Let's see what we can do with my first TICCL runs! Done on 4 SoNaR subcorpora:

1. Newspapers
2. Periodicals/magazines
3. Websites
4. Wikipedia

Using two pipelines: with indexer and with indexerNT.

In this notebook we'll focus on the indexer (non-NT) data.

First step: load the data and get it in a format we can work with. Let's do that with `pandas`.

In [None]:
%matplotlib inline

In [None]:
import pandas as pd
import functools  # lru_cache
import matplotlib.pyplot as plt
import numpy as np
import scipy.optimize as scop
import csv
import seaborn as sns
import corner

In [None]:
class Corpus():
    """
    For a bit of order and structure, let's make this dummy class,
    which may be extended later if necessary.
    """
    pass

In [None]:
websites = Corpus()

# Freq
_Computed with `FoLia-stats`, but in this case they were already provided._

In [None]:
websites.freq = pd.read_csv('sonar_ticcl/WR-P-E-I_web_sites.wordfreqlist.tsv', sep='\t', names=['word', 'number', 'other_number', 'decimal_number'])

In [None]:
# websites.freq

What are the columns really? Perhaps the decimal number is the (cumulative) percentage of that word in the total corpus?

In [None]:
# (websites.freq.number/websites.freq.number.sum()).cumsum()

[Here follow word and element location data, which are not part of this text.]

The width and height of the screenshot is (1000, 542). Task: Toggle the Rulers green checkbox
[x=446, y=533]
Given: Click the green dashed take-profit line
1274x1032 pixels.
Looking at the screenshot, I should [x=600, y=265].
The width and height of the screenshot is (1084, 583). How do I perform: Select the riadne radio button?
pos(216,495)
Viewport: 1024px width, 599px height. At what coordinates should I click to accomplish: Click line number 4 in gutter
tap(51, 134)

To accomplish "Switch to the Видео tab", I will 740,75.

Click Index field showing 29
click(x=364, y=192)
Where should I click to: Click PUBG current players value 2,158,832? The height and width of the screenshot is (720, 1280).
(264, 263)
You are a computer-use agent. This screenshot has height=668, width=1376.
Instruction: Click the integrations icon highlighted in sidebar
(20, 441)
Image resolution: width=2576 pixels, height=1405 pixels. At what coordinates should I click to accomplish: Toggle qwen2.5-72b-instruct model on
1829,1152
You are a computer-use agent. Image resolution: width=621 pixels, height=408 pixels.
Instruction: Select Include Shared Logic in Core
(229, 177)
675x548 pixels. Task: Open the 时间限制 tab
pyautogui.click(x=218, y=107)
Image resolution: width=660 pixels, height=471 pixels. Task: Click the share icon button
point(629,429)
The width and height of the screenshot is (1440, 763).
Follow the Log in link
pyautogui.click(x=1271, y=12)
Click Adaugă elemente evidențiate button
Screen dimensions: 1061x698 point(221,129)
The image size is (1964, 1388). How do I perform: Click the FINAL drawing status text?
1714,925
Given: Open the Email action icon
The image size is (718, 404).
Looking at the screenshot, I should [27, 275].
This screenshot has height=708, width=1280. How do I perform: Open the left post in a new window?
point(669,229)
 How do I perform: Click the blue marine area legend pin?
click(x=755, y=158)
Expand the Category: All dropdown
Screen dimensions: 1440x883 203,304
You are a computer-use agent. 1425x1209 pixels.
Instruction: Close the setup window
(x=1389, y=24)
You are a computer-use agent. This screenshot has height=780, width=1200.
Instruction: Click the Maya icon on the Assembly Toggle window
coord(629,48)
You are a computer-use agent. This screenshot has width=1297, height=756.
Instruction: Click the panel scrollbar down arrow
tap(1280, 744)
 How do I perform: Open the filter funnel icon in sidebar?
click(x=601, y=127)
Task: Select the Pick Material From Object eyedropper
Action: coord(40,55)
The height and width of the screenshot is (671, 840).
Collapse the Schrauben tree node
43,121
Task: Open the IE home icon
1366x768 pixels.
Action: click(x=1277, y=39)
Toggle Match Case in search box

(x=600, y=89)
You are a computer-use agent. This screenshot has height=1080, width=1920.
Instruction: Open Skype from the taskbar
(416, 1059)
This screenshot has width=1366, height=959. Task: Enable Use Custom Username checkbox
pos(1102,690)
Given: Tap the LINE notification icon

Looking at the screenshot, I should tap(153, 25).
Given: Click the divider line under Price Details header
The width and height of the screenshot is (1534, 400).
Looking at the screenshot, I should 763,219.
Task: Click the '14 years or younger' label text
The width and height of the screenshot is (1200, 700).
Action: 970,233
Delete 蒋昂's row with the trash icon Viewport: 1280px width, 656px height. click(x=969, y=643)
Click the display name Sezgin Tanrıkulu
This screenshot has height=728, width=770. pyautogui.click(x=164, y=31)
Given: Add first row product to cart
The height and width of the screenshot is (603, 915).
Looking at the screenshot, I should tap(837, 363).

No, that doesn't really fit at all... The third column may be a running sum of the first one...

In [None]:
# websites.freq.number.cumsum() == websites.freq.other_number

Ok, that seems to be close...

# Clean

_Computed with `TICCL-unk`_

Anyway, it doesn't seem to be used by TICCL. In the clean files, we only see the first column being used as frequency/count, but with the added artifrq added to it in case of words in the lexicon:

In [None]:
websites.clean = pd.read_csv('sonar_ticcl/WR-P-E-I_web_sites.wordfreqlist.tsv.clean', sep='\t', names=['word', 'counts'])

In [None]:
# websites.clean
len(websites.clean)

So this list is a LOT longer than the original one. I guess a lot of lexicon words were added. Those should have count exactly 1000000000...

In [None]:
sum(websites.clean.counts == 100000000), len(websites.clean) - (sum(websites.clean.counts == 100000000) + len(websites.freq))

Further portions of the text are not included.